Viele sagen: Kurz ist gar nichts, außer ein eiskalter und taktisch kluger Machtpolitiker. Deshalb wird er jetzt mit den Grünen koalieren. Der harte Rechtsschwenk sei, so die Kritiker, nur dem Anti-Migrations-Zeitgeist der Wahl 2017 geschuldet. Jetzt ist halt Klimaschutz der Zeitgeist. Man muss bloß Mitterlehners „Haltung“ lesen, um zu wissen, wie es hinter der türkisen Erfolgsfassade brodelt. Die echten Konservativen fürchten um die langfristige Glaubwürdigkeit und eine „ideologische Entkernung“ ihrer Partei. Ja, es mag sein, dass Kurz ein Opportunist ist. Das sind viele Politiker. Wenn es aber um die SPÖ geht, wird die tief sitzende Abneigung des Noch-Altkanzlers deutlich. Nicht nur Christian Kern und Pamela Rendi-Wagner würden diese These sofort unterschreiben. Bei den Roten wird Kurz zum Ideologen. Das passt auch gut zusammen mit seiner Nähe zu Oligarchen und Superreichen jeder Coleur. Auch diese haben eine tradierte Ablehnung gegenüber den Roten – selbst wenn einige „Sozialdemokraten“ (darunter ehemalige Bundeskanzler) selbst nach und nach die Scham abgelegt haben, um mit dem Großkapital zu steppen.

Wien als nächstes Ziel

Wenn es also einen ideologischen Fixpunkt der Kurz-Bewegung gibt, ist es die Anti-SPÖ-Haltung. Die über Jahrzehnte lange Festung der SPÖ, das „Rote Wien“, ist den Türkisen ein Dorn im Auge. Für den Wien-Wahlkampf heißt das: Alarmstufe Rot, der nächste Knallhart-Wahlkampf steht in der Pipeline! Neueste Zahlen von Research Affairs legen nahe, dass der Kampf ums Rathaus diesmal eine knappere Angelegenheit werden dürfte als noch 2015: So steht die SPÖ Wien derzeit bei 33 Prozent, die Türkise kämen auf satte 20 Prozent – und würden damit ihre Stimmenanteile verdoppeln.

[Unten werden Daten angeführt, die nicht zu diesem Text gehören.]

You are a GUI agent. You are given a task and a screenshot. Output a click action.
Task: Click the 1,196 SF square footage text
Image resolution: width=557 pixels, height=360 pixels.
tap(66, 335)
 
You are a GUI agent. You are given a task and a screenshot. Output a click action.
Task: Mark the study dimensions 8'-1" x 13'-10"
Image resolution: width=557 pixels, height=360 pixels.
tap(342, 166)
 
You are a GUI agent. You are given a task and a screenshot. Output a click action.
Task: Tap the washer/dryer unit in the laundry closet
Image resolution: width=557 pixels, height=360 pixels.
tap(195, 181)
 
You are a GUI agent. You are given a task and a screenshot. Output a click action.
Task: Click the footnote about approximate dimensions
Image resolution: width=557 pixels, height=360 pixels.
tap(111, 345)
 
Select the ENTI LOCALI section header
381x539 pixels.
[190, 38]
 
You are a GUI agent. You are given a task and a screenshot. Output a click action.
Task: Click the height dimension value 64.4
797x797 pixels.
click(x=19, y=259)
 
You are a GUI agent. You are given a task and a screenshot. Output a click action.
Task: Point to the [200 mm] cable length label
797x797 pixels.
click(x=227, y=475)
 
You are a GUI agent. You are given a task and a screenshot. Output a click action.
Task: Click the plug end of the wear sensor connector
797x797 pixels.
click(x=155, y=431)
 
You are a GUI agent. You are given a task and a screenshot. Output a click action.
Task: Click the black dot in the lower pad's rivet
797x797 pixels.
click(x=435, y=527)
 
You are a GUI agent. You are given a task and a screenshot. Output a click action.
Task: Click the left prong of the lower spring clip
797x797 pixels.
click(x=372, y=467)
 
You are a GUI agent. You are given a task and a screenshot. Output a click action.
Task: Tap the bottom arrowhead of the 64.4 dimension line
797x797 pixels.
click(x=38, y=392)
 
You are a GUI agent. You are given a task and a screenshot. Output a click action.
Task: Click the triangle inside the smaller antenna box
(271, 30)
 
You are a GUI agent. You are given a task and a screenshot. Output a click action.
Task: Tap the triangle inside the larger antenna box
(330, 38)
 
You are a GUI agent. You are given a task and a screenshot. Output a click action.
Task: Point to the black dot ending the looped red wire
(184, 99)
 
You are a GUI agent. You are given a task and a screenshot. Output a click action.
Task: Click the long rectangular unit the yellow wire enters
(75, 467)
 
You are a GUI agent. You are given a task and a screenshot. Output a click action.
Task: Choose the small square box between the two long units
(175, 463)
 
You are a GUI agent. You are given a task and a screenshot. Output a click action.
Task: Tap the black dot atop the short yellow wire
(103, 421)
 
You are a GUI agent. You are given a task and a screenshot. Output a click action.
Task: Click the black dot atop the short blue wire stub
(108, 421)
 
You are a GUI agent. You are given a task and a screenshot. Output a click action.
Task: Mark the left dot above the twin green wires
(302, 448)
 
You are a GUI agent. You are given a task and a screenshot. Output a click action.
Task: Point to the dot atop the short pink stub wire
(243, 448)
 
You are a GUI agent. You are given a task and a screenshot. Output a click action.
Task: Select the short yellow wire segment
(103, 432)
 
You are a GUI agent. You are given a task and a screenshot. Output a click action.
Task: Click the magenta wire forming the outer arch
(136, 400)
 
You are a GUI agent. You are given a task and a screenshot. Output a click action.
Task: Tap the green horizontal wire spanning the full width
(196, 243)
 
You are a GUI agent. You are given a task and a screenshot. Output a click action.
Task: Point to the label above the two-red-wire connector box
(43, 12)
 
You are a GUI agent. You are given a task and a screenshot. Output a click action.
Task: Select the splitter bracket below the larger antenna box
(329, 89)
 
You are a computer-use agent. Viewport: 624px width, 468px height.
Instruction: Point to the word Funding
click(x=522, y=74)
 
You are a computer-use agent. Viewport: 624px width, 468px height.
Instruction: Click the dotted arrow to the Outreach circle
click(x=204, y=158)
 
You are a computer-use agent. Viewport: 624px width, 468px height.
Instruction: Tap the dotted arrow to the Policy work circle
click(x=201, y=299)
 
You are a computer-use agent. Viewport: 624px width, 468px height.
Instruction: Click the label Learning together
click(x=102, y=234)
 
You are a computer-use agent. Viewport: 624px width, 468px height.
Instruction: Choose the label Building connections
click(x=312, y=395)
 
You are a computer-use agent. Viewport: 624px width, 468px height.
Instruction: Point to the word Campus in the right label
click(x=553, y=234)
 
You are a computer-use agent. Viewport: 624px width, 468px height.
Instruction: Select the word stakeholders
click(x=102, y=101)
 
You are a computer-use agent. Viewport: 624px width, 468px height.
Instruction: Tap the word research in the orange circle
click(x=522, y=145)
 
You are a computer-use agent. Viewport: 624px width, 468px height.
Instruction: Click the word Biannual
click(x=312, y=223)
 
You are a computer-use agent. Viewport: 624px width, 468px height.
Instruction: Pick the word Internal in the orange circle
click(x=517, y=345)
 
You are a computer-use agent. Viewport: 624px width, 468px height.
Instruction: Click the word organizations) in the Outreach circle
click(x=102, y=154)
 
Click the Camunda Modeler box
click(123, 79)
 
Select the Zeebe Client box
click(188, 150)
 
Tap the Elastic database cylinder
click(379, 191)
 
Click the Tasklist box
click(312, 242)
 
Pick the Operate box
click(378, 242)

Knapp dahinter wären die Grünen mit 17 Prozent, dann folgt die FPÖ mit 14 Prozent, die NEOS mit 10 Prozent – und eine mögliche Liste Strache mit 4 Prozent.

Dirndl-Koalition als Spreng-Variante?

Was heißt das jetzt? Ganz einfach: Stand jetzt ginge sich zwar weiterhin Rot-Grün aus. Doch dürfte Kurz den Plan verfolgen, die Grünen durch perfekt inszenierte Erfolge auf nationaler Ebene und bewährte Message-Control immer mehr von den Roten in Wien loszulösen. Das Playbook ist klar: Türkis-Grün im Bund als Rammbock für die Wien-Wahl. Mit Rückenwind vom Ballhausplatz will man das Rathaus anvisieren. Die Variante „Dirndl-Koalition“ aus Türkis, Grün und Pink ist für Wien kein reines Gedankenexperiment. Blümel als Bürgermeister? Kaum zu glauben, aber möglich ist es. Die Dirndl-Option hätte derzeit 47 Prozent – nur drei weniger als das regierende Rot-Grün! Bei der SPÖ um Bürgermeister Ludwig dürften die Alarmglocken angesichts des anhaltenden Absturzes seiner Partei schon seit einiger Zeit klingeln.

Vom Wiener zum Waldviertler und zurück

Die Hauptstadt-Abneigung des ÖVP-Chefs („Österreich ist mehr als Wien“, „ … bedenklich, wenn immer weniger Menschen in der Früh aufstehen“) dürfte sich ganz schnell ändern. Kurz wird bald wieder Wiener sein und von seinem skurrilen Gastspiel im Waldviertel Abstand nehmen. Kurz ist Wiener. Für den türkisen „Angriff auf Wien“ wird Sebastian Kurz aber von den Grünen abhängig sein. Diese haben bei der Nationalratswahl zehn kleinere Bezirke in der Hauptstadt errungen. Die SPÖ war in nur mehr acht Bezirken siegreich. Aber noch haben die Roten einen komfortablen Vorsprung in den genuinen Wien-Umfragen. Der Kampf um die Hautstadt hat allerdings schon jetzt begonnen. Und er wird wohl aus dem Kanzleramt fortgesetzt werden. Die Grünen müssen sich irgendwann entscheiden. Kurz hat das schon getan.